Synopsis
According to a Moody's report, India's GDP growth is projected to exceed 6.5% in 2025-26, buoyed by government spending and tax cuts. This follows a brief slowdown in mid-2024, with a stable banking outlook amidst modest interest rate cuts.Key Takeaways
- India's GDP growth expected to exceed 6.5% in 2025-26.
- Growth driven by government capital expenditure and tax cuts.
- Inflation projected to decline to 4.5%.
- Continued RBI rate cuts anticipated.
- Stable banking sector forecast with minor stress in unsecured loans.
New Delhi, March 13 (NationPress) India's GDP growth is projected to surpass 6.5 per cent in the fiscal year 2025-26, driven by increased government capital expenditure and a rise in consumer spending due to income tax reductions and the RBI's interest rate cuts, as detailed in a report by Moody’s.
The report indicates that after a brief economic slowdown in mid-2024, India's growth trajectory is expected to quicken, positioning it among the fastest-growing economies globally.

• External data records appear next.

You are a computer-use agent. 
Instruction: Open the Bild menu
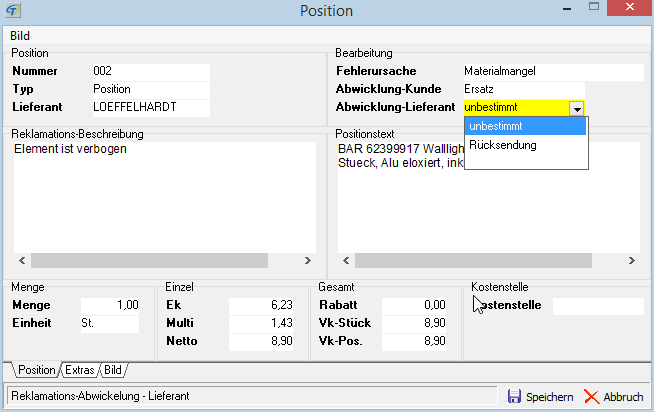click(20, 36)
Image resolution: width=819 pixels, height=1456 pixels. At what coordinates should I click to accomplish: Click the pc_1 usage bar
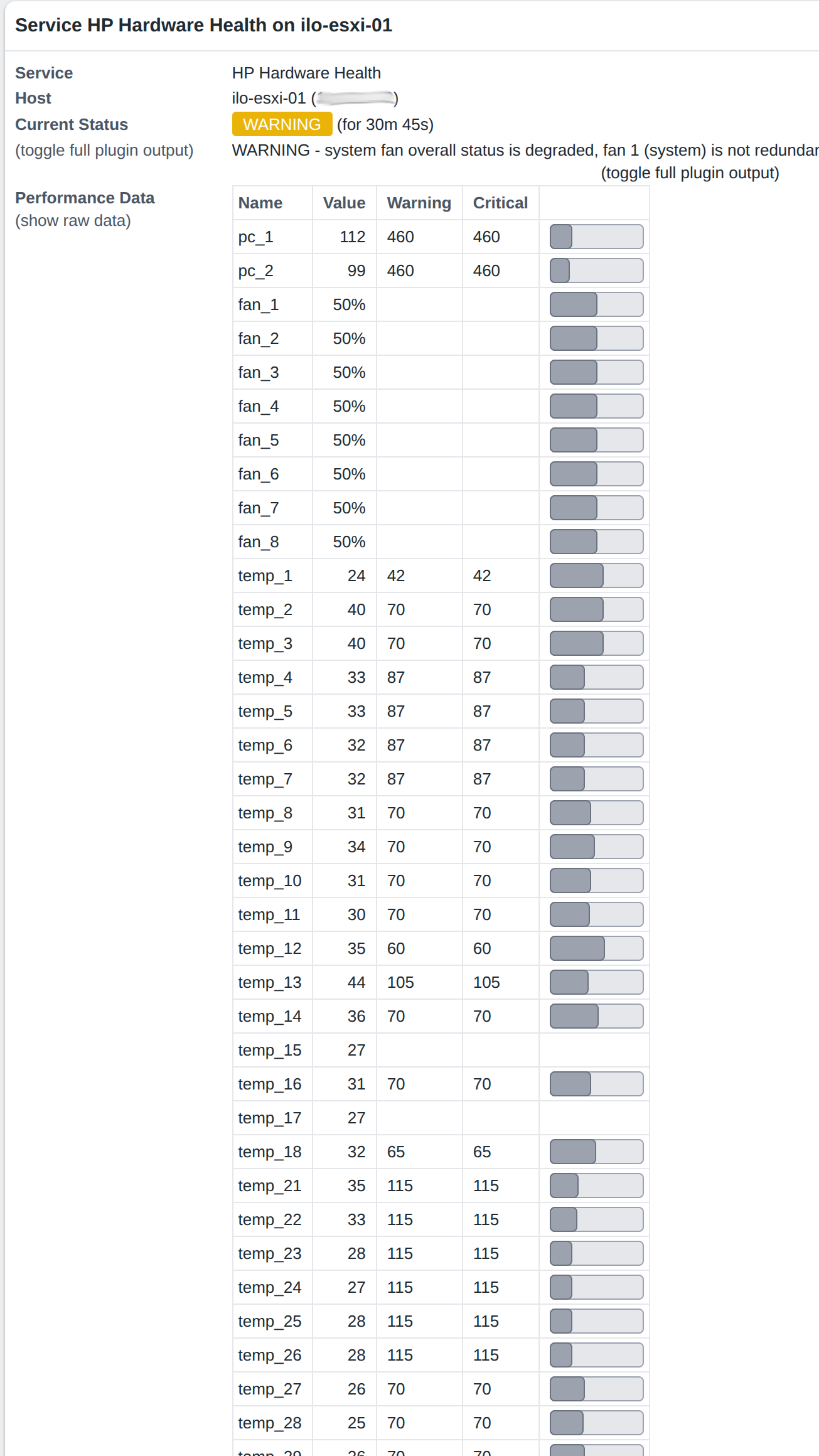click(x=596, y=237)
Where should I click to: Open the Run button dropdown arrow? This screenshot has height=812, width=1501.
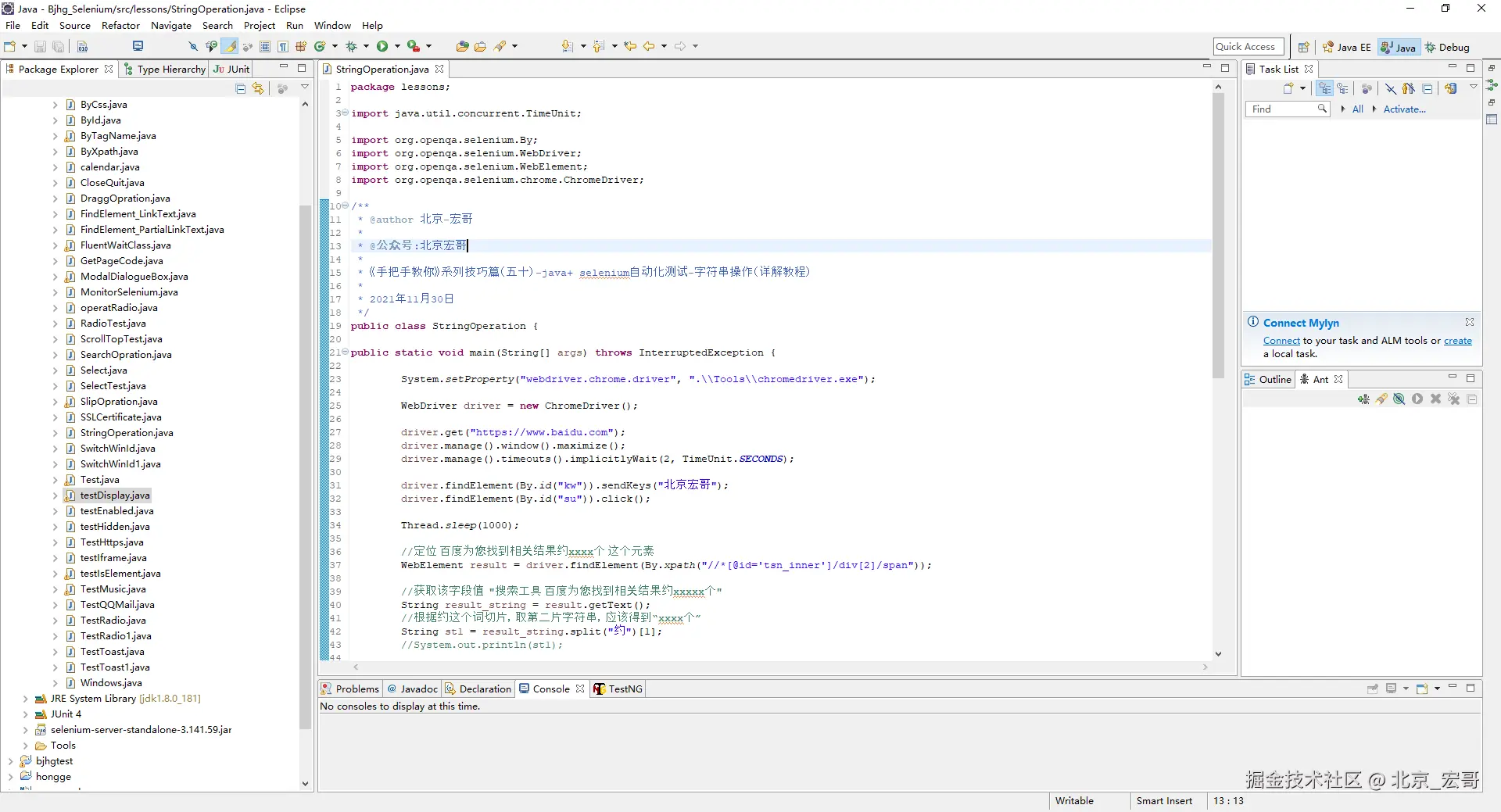click(x=397, y=47)
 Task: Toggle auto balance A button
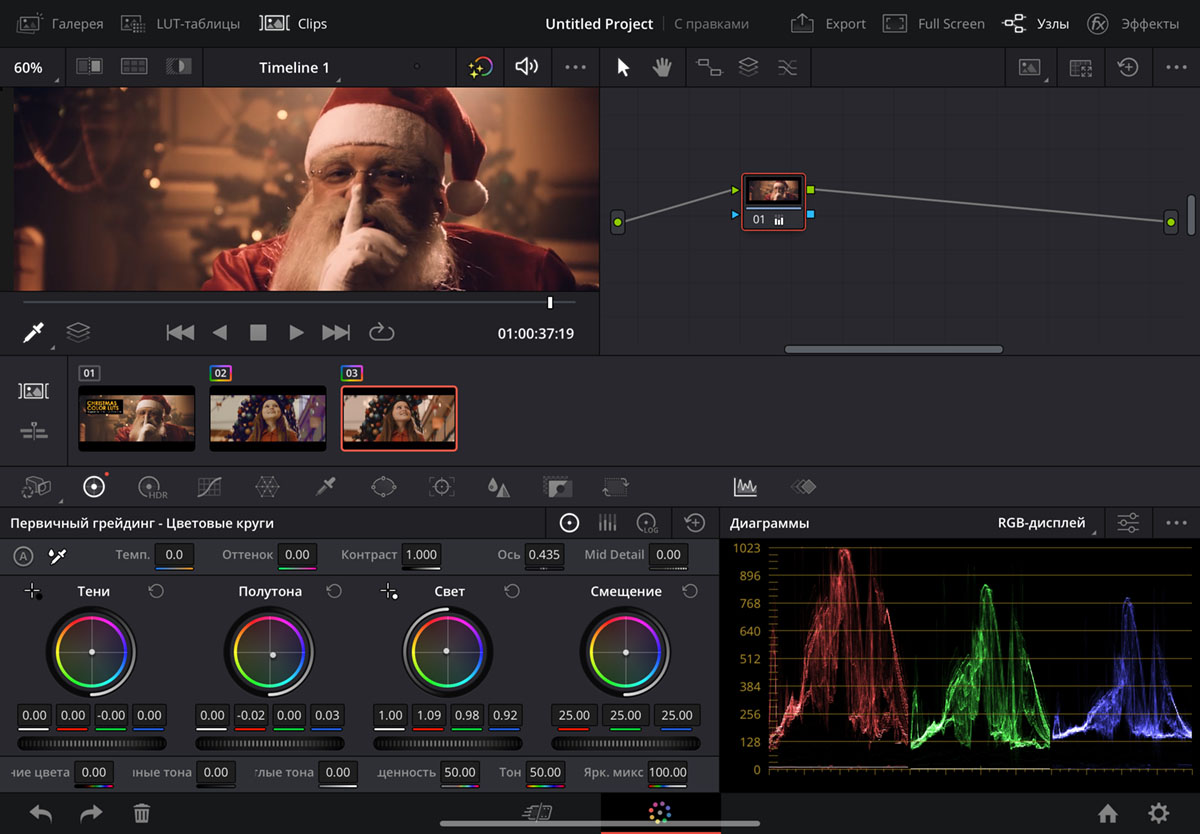[24, 555]
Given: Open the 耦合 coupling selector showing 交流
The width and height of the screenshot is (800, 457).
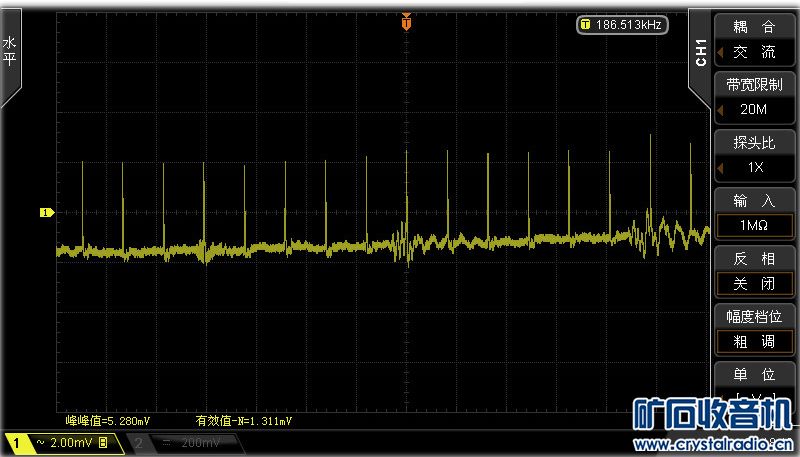Looking at the screenshot, I should click(x=753, y=53).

According to Moody's Ratings, government capital investments, tax reductions for middle-income groups, and monetary easing are projected to drive India's real GDP growth beyond 6.5 per cent for the fiscal year 2025-26, an increase from 6.3 per cent in 2024-25.
Moody's anticipates that India's average inflation rate will decrease to 4.5 per cent in 2025-26, down from 4.8 per cent the previous year. This decrease is expected to create sufficient space for a relaxed monetary policy, fostering growth through lower interest rates and increased liquidity for consumer and business loans.
RBI Governor Sanjay Malhotra recently announced a 25 basis points rate cut, bringing it down to 6.25 per cent following last month's monetary policy review.
Moody's also predicts that future rate cuts will be cautious due to global uncertainties regarding US trade policies and the resulting market and exchange rate fluctuations, notably the strengthening of the US dollar against emerging market currencies in late 2024 and early 2025.
The report outlines a stable outlook for the banking sector, though it notes potential stress in unsecured retail loans, microfinance loans, and loans to small businesses. Nevertheless, bank profitability is expected to remain adequate, with only marginal declines in net interest margins (NIMs) anticipated amidst modest rate reductions.
“We estimate system-wide loan growth will decelerate to 11-13 per cent in fiscal 2025-26, down from an average of 17 per cent for the period from March 2022 to March 2024, as banks aim to align loan growth with deposit expansion,” the Moody's report further explained.